Any idea what is going wrong?

leonarDubois commented 4 years ago

Hello, thanks again for all the issues your raise, it helps us improving PanPhlAn. This might come from the version of the seaborn package that you are using. Which one is it ? Can you also give me the command line that leads to this message ? I'll check if there is something else that can cause the problem.

fconstancias commented 4 years ago

Thank you for developing the tool !

(panphlan3) constancias@scelse:/datadrive05/Flo/AM$ pip show seaborn
Name: seaborn
Version: 0.9.1
Summary: seaborn: statistical data visualization
Home-page: https://seaborn.pydata.org
Author: Michael Waskom
Author-email: mwaskom@nyu.edu
License: BSD (3-clause)
Location: /home/constancias/miniconda3/envs/panphlan3/lib/python3.5/site-packages
Requires: numpy, scipy, matplotlib, pandas
Required-by: 

This is the command I used :


# PanPlhAn fing gene groups
out_dir_prof="/datadrive05/Flo/Saliva/Saliva2/panphlan/test/prof"
out_dir_gn_groups="/datadrive05/Flo/Saliva/Saliva2/panphlan/test/gn_groups/"

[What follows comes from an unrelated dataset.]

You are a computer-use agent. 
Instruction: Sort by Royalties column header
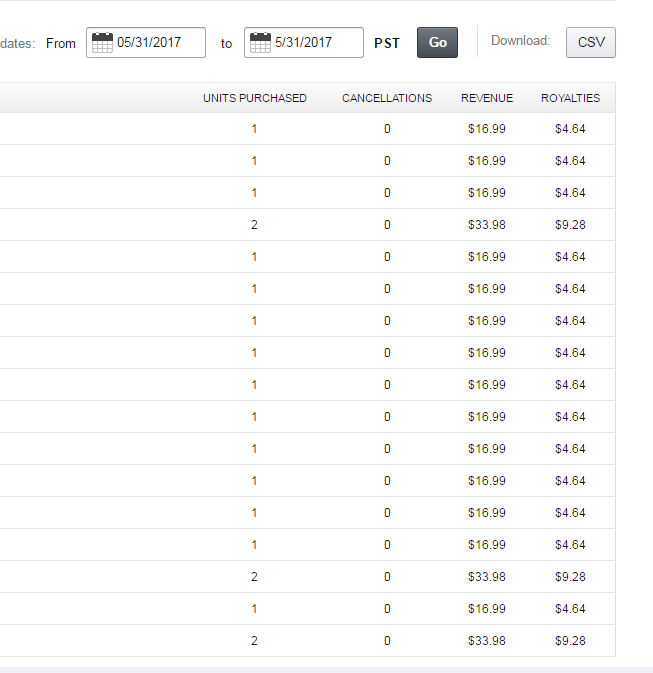click(x=570, y=98)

mkdir -p ${out_dir_gn_groups}

for taxa in Streptococcus_parasanguinis Streptococcus_salivarius Prevotella_melaninogenica Prevotella_histicola Rothia_dentocariosa
do

/datadrive05/Flo/tools/panphlan/panphlan_find_gene_grp.py --i_matrix ${out_dir_prof}/${taxa}/${taxa}_o_matrix.csv \
                -o ${out_dir_gn_groups}${taxa}_gene_groups.tsv \
                -p ${out_dir_gn_groups}${taxa}_pangenome_file.tsv \
                --out_plot ${out_dir_gn_groups}${taxa}_heatmap.png

done

The output folder only contain the following:

ls -lh $out_dir_gn_groups
total 156K
-rw-rw-r-- 1 constancias constancias 14K Jun  3 22:58 Prevotella_histicola_gene_groups.tsv
-rw-rw-r-- 1 constancias constancias 23K Jun  3 22:58 Prevotella_melaninogenica_gene_groups.tsv
-rw-rw-r-- 1 constancias constancias 25K Jun  3 22:58 Rothia_dentocariosa_gene_groups.tsv
-rw-rw-r-- 1 constancias constancias 37K Jun  3 22:58 Streptococcus_parasanguinis_gene_groups.tsv
-rw-rw-r-- 1 constancias constancias 47K Jun  3 22:58 Streptococcus_salivarius_gene_groups.tsv
fconstancias commented 4 years ago

Dear @leonarDubois,

I am still encountering the follwoing issue, do you have any idea what is going on?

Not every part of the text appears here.